Sonnenfeld told Sorkin on Monday that roughly 70% of Fortune 500 CEOs are Republican, but that does not mean they will be supporting the former president, arguing his response to the Jan. 6 Capitol riot and the 2017 Charlottesville Unite the Right rally lost him any chance of public support from these business leaders.
“There are no Fortune 500 CEOs who are supporting former President Trump and that is a historic break going back to William Howard Taft and to Calvin Coolidge and Ronald Reagan and the Bushes and everything, it’s been anywhere from 40-50% public and financial support,” Sonnenfeld said.

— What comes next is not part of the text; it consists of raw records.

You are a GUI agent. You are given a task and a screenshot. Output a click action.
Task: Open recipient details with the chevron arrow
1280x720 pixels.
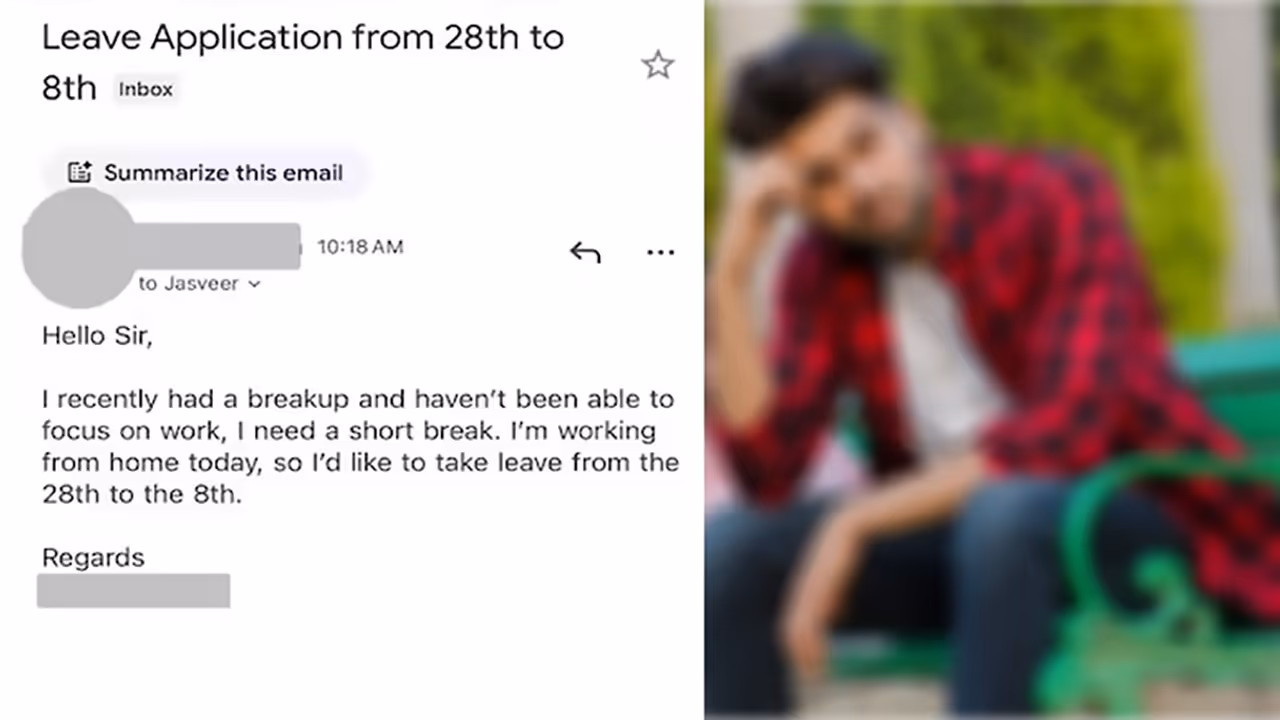tap(253, 284)
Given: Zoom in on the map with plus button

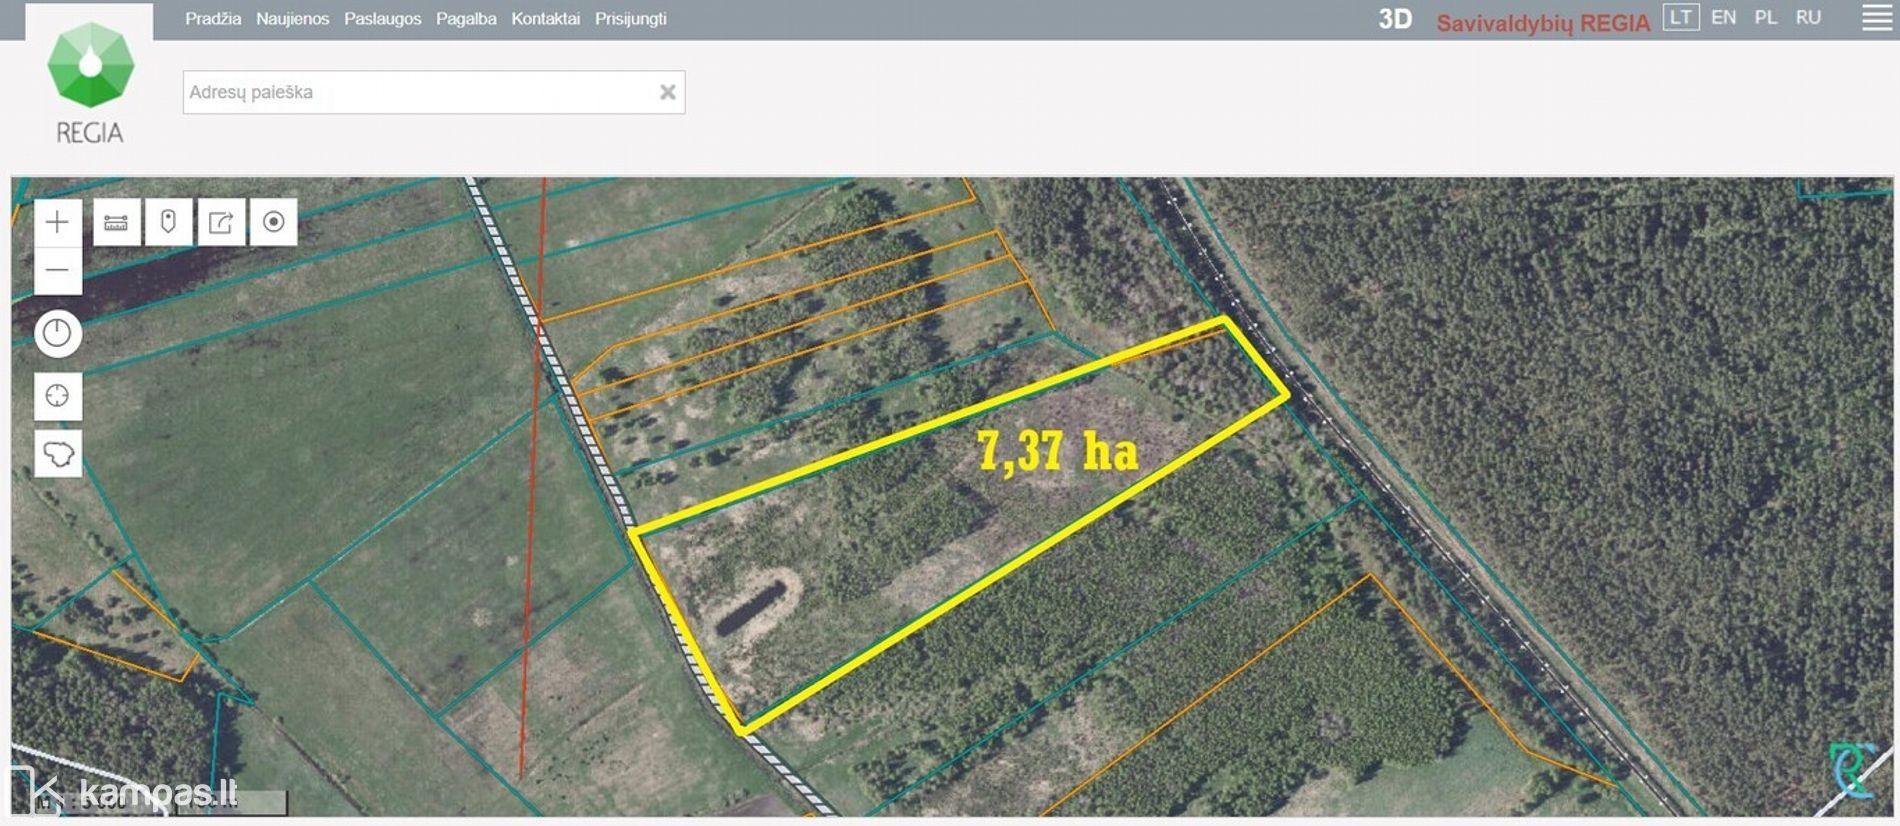Looking at the screenshot, I should coord(58,222).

Sorkin pushed back, saying Trump’s support among business leaders does exist, noting Blackstone Group CEO Steve Schwarzman has backed Trump.
Sonnenfeld said Blackstone is “not even a Fortune 400 company” and joked that “there are more CEOs with their headquarters based in Rhode Island, the smallest state in the nation, than there are CEOs supporting Trump. Blackstone has been listed as a Fortune 500 company in the past, but in Sonnenfeld’s op-ed he refers to Fortune 100 companies, rather than top 500.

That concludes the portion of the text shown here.